----- Data supplied
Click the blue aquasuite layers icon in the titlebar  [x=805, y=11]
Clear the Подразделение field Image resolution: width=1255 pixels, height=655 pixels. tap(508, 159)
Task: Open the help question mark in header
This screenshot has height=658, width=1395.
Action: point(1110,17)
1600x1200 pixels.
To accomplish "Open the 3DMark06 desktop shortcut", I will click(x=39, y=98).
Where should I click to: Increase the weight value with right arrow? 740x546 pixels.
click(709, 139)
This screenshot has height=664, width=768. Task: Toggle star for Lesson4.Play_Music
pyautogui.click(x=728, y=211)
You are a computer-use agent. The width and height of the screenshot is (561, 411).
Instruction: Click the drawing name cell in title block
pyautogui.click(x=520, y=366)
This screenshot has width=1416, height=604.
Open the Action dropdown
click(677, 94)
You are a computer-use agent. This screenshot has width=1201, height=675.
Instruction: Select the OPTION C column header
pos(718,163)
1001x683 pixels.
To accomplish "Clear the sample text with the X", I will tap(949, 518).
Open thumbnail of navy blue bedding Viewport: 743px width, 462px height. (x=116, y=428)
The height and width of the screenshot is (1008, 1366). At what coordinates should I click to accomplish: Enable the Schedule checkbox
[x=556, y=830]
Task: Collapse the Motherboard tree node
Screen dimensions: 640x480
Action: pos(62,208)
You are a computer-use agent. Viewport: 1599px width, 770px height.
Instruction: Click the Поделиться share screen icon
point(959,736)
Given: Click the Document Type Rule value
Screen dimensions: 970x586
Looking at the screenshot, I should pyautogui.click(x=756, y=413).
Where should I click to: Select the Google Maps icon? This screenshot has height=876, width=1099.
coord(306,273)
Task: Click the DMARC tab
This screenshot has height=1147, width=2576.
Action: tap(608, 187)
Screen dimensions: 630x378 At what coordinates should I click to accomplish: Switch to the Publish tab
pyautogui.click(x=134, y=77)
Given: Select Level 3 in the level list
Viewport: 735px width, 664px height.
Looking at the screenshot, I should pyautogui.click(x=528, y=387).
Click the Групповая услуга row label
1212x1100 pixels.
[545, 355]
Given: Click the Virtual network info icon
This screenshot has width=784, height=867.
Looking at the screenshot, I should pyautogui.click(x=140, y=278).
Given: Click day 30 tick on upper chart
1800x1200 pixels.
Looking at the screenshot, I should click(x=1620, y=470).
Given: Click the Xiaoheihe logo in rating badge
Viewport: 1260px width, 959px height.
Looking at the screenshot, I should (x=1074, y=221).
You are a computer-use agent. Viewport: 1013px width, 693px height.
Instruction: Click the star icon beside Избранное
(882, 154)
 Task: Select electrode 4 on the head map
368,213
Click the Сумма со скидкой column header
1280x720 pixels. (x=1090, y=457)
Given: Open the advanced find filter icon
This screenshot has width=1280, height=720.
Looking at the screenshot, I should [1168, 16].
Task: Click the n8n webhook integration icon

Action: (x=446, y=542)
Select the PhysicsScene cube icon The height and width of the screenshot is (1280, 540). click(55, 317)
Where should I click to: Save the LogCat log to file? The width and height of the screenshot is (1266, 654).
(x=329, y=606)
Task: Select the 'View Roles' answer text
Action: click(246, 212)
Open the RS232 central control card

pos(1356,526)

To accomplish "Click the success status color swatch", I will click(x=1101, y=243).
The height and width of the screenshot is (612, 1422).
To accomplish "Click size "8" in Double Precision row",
----------
• Assignment
Write each line of the data down again exactly as it reads.

• Written answer
Click the blue aquasuite layers icon in the titlebar  [x=805, y=11]
Clear the Подразделение field Image resolution: width=1255 pixels, height=655 pixels. tap(508, 159)
Task: Open the help question mark in header
This screenshot has height=658, width=1395.
Action: point(1110,17)
1600x1200 pixels.
To accomplish "Open the 3DMark06 desktop shortcut", I will click(x=39, y=98).
Where should I click to: Increase the weight value with right arrow? 740x546 pixels.
click(709, 139)
This screenshot has height=664, width=768. Task: Toggle star for Lesson4.Play_Music
pyautogui.click(x=728, y=211)
You are a computer-use agent. The width and height of the screenshot is (561, 411).
Instruction: Click the drawing name cell in title block
pyautogui.click(x=520, y=366)
This screenshot has width=1416, height=604.
Open the Action dropdown
click(677, 94)
You are a computer-use agent. This screenshot has width=1201, height=675.
Instruction: Select the OPTION C column header
pos(718,163)
1001x683 pixels.
To accomplish "Clear the sample text with the X", I will tap(949, 518).
Open thumbnail of navy blue bedding Viewport: 743px width, 462px height. (x=116, y=428)
The height and width of the screenshot is (1008, 1366). At what coordinates should I click to accomplish: Enable the Schedule checkbox
[x=556, y=830]
Task: Collapse the Motherboard tree node
Screen dimensions: 640x480
Action: pos(62,208)
You are a computer-use agent. Viewport: 1599px width, 770px height.
Instruction: Click the Поделиться share screen icon
point(959,736)
Given: Click the Document Type Rule value
Screen dimensions: 970x586
Looking at the screenshot, I should pyautogui.click(x=756, y=413).
Where should I click to: Select the Google Maps icon? This screenshot has height=876, width=1099.
coord(306,273)
Task: Click the DMARC tab
This screenshot has height=1147, width=2576.
Action: tap(608, 187)
Screen dimensions: 630x378 At what coordinates should I click to accomplish: Switch to the Publish tab
pyautogui.click(x=134, y=77)
Given: Select Level 3 in the level list
Viewport: 735px width, 664px height.
Looking at the screenshot, I should pyautogui.click(x=528, y=387).
Click the Групповая услуга row label
1212x1100 pixels.
[545, 355]
Given: Click the Virtual network info icon
This screenshot has width=784, height=867.
Looking at the screenshot, I should pyautogui.click(x=140, y=278).
Given: Click day 30 tick on upper chart
1800x1200 pixels.
Looking at the screenshot, I should click(x=1620, y=470).
Given: Click the Xiaoheihe logo in rating badge
Viewport: 1260px width, 959px height.
Looking at the screenshot, I should (x=1074, y=221).
You are a computer-use agent. Viewport: 1013px width, 693px height.
Instruction: Click the star icon beside Избранное
(882, 154)
 Task: Select electrode 4 on the head map
368,213
Click the Сумма со скидкой column header
1280x720 pixels. (x=1090, y=457)
Given: Open the advanced find filter icon
This screenshot has width=1280, height=720.
Looking at the screenshot, I should [1168, 16].
Task: Click the n8n webhook integration icon

Action: (x=446, y=542)
Select the PhysicsScene cube icon The height and width of the screenshot is (1280, 540). click(55, 317)
Where should I click to: Save the LogCat log to file? The width and height of the screenshot is (1266, 654).
(x=329, y=606)
Task: Select the 'View Roles' answer text
Action: click(246, 212)
Open the RS232 central control card

pos(1356,526)

To accomplish "Click the success status color swatch", I will click(x=1101, y=243).
The height and width of the screenshot is (612, 1422).
To accomplish "Click size "8" in Double Precision row",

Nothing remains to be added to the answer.